REPUBLIKA.CO.ID, BANTUL – Universitas Ahmad Dahlan (UAD) dan Pesantren Mahasiswa KH Ahmad Dahlan (Persada) menggelar seminar nasional bertajuk Sastra Islami. Seminar menghadirkan penulis kenamaan, Asma Nadia.
Gelaran sukses menarik ratusan pengagum sastra untuk memenuhi Masjid Islamic Center UAD, Ahad (25/11) pagi. Selain dapat memperluas pemahaman soal sastra islami, mereka tentunya berkesempatan berbincang langsung dengan Asma Nadia.
Sosok Asma memang memiliki banyak pengagum. Selain penulis best seller yang karya-karyanya banyak difilmkan, Nadia merupakan motivator, pendiri Forum Lingkar Pena (FLP) dan pengurus Ikatan Cendekiawan Muslim se-Indonesia (ICMI).
Walau beragam, karya-karyanya dirasa begitu lekat karena banyak menghadirkan situasi nyata yang dihadapi masyarakat.

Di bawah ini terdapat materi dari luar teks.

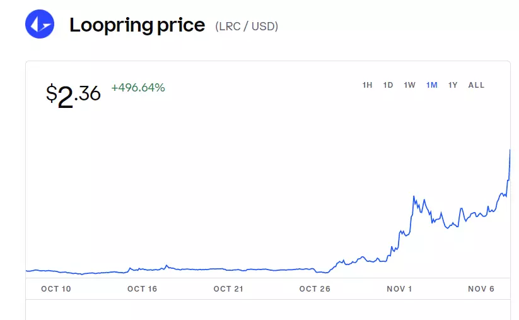This screenshot has height=320, width=519.
Task: Click the OCT 26 date label
Action: pos(315,289)
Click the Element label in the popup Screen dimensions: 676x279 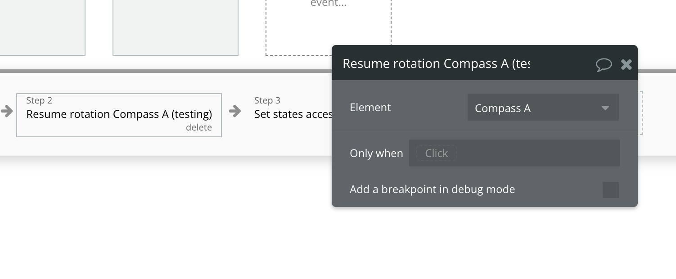(370, 108)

Melalui tulisannya, Nadia banyak pula memberikan pemahaman lebih luas tentang serba-serbi keluarga Islami.
Dalam paparannya, Nadia mengungkapkan, semua tulisannya menjadi satu jihad yang coba dilakukan untuk mengubah stigma buruk yang seakan terus dilekatkan kepada Islam. Keresahan itu jadi dorongan semangat untuk Nadia terus melahirkan karya.
Ia menekankan, begitu banyak yang bisa diubah melalui sastra islami, dan salah satu peran utamanya mengembalikan pemahaman masyarakat tentang Islam. Maka itu, Nadia merasa, penting bagi generasi muda Muslim sendiri memahami sastra Islami.
"Dan beban ini terlalu berat untuk ditanggung seorang penulis, kita butuh squad, kita butuh batalion penulis, yang bisa menulis untuk membuat perubahan," kata Nadia.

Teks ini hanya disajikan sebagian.